* _Assignment_:
Please give back, word for word, only the lines starting at the one containing "The width and height of the screenshot is (1200, 847)." and ending at the one containing "Given: Click the Open button" within the material below.
'''
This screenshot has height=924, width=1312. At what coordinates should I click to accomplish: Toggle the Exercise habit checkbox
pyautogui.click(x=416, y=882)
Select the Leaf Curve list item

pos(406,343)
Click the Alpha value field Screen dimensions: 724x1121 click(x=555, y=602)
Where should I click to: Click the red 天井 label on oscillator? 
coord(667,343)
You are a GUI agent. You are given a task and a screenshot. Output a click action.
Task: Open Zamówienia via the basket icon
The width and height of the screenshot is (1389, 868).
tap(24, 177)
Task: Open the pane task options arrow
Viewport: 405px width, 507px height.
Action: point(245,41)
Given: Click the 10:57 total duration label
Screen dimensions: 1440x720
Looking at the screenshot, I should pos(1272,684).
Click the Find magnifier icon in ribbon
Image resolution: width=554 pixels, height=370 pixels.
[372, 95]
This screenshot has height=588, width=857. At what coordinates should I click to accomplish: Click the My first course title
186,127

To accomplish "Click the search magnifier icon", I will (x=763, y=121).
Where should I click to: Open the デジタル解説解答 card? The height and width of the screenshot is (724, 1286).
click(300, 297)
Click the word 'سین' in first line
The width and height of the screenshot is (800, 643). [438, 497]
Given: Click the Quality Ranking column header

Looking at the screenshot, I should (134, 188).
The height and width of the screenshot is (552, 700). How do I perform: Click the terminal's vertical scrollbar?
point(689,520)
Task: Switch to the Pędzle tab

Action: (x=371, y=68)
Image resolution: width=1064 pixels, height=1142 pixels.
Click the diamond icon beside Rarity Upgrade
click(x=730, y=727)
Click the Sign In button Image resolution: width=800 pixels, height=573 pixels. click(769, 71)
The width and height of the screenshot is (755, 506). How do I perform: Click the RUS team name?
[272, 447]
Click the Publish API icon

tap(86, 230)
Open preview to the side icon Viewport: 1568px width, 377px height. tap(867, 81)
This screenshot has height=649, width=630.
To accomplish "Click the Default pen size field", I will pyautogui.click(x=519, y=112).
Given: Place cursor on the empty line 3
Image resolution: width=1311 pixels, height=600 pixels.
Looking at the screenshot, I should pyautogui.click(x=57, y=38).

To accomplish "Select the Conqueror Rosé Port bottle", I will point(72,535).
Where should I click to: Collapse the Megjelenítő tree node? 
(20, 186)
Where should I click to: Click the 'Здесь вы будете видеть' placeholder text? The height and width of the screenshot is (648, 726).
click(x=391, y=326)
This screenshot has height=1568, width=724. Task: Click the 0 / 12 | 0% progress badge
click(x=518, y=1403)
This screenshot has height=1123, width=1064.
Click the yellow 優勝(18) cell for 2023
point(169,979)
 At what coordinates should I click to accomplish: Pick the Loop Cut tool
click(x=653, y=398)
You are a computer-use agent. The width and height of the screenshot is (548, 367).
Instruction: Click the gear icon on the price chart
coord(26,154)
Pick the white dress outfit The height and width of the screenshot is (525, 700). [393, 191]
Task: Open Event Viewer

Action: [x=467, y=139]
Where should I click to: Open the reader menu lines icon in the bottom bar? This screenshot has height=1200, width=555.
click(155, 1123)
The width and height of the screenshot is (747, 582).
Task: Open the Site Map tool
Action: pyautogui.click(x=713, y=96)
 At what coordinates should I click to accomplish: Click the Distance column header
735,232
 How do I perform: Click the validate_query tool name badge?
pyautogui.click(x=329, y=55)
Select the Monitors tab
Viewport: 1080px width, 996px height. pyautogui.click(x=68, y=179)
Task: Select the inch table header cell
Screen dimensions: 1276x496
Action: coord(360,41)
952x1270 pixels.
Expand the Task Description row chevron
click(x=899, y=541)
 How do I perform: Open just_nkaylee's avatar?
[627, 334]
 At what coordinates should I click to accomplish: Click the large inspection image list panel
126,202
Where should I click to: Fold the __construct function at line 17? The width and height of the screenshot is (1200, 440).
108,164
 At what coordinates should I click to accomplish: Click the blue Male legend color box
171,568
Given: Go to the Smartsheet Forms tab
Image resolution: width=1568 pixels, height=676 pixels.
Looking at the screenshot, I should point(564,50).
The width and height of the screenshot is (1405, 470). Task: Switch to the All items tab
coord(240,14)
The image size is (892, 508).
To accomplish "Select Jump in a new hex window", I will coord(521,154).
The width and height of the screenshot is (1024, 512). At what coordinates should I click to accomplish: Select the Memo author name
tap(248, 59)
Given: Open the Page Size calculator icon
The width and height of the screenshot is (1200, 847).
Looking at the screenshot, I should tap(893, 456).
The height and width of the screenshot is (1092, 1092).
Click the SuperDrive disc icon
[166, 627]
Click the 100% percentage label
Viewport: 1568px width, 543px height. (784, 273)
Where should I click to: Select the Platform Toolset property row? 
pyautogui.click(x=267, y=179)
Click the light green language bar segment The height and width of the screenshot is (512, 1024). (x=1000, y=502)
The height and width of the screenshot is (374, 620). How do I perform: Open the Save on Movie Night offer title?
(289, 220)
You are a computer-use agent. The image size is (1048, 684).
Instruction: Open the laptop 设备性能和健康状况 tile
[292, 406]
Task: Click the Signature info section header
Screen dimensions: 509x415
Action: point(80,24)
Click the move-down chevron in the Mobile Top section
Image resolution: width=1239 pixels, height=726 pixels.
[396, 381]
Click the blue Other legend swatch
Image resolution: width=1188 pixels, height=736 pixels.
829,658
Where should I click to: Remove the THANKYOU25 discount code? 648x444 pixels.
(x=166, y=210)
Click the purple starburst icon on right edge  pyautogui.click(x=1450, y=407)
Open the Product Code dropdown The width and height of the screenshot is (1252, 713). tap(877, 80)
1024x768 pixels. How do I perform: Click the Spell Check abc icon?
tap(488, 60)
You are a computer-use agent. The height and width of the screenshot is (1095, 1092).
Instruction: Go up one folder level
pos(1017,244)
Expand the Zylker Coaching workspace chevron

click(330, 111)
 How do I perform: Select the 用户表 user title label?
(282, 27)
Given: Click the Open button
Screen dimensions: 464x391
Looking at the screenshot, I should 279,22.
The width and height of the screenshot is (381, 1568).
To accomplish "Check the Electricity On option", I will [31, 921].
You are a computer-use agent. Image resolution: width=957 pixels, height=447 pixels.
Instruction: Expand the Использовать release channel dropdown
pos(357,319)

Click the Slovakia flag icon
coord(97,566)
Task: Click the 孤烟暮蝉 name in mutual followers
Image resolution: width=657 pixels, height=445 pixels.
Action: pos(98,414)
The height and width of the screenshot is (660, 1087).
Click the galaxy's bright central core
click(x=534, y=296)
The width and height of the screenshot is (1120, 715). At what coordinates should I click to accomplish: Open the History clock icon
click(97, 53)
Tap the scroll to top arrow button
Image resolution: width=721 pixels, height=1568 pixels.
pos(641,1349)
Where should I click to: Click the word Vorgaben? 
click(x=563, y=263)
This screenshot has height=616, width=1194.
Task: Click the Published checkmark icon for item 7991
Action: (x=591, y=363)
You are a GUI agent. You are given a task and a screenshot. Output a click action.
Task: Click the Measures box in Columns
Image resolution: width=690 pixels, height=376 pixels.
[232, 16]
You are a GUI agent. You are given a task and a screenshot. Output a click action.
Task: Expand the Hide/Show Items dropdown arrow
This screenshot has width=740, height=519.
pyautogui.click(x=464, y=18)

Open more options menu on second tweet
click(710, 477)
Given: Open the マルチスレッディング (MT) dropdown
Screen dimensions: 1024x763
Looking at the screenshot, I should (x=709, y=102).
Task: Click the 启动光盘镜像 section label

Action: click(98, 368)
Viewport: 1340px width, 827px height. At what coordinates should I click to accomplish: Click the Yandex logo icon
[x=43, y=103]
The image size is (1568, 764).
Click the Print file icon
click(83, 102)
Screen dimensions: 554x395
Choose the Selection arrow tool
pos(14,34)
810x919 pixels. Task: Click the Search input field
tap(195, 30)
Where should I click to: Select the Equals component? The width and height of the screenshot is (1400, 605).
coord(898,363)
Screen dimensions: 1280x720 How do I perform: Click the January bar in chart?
'''
* _The answer_:
The width and height of the screenshot is (1200, 847).
Looking at the screenshot, I should tap(893, 456).
The height and width of the screenshot is (1092, 1092).
Click the SuperDrive disc icon
[166, 627]
Click the 100% percentage label
Viewport: 1568px width, 543px height. (784, 273)
Where should I click to: Select the Platform Toolset property row? 
pyautogui.click(x=267, y=179)
Click the light green language bar segment The height and width of the screenshot is (512, 1024). (x=1000, y=502)
The height and width of the screenshot is (374, 620). How do I perform: Open the Save on Movie Night offer title?
(289, 220)
You are a computer-use agent. The image size is (1048, 684).
Instruction: Open the laptop 设备性能和健康状况 tile
[292, 406]
Task: Click the Signature info section header
Screen dimensions: 509x415
Action: point(80,24)
Click the move-down chevron in the Mobile Top section
Image resolution: width=1239 pixels, height=726 pixels.
[396, 381]
Click the blue Other legend swatch
Image resolution: width=1188 pixels, height=736 pixels.
829,658
Where should I click to: Remove the THANKYOU25 discount code? 648x444 pixels.
(x=166, y=210)
Click the purple starburst icon on right edge  pyautogui.click(x=1450, y=407)
Open the Product Code dropdown The width and height of the screenshot is (1252, 713). tap(877, 80)
1024x768 pixels. How do I perform: Click the Spell Check abc icon?
tap(488, 60)
You are a computer-use agent. The height and width of the screenshot is (1095, 1092).
Instruction: Go up one folder level
pos(1017,244)
Expand the Zylker Coaching workspace chevron

click(330, 111)
 How do I perform: Select the 用户表 user title label?
(282, 27)
Given: Click the Open button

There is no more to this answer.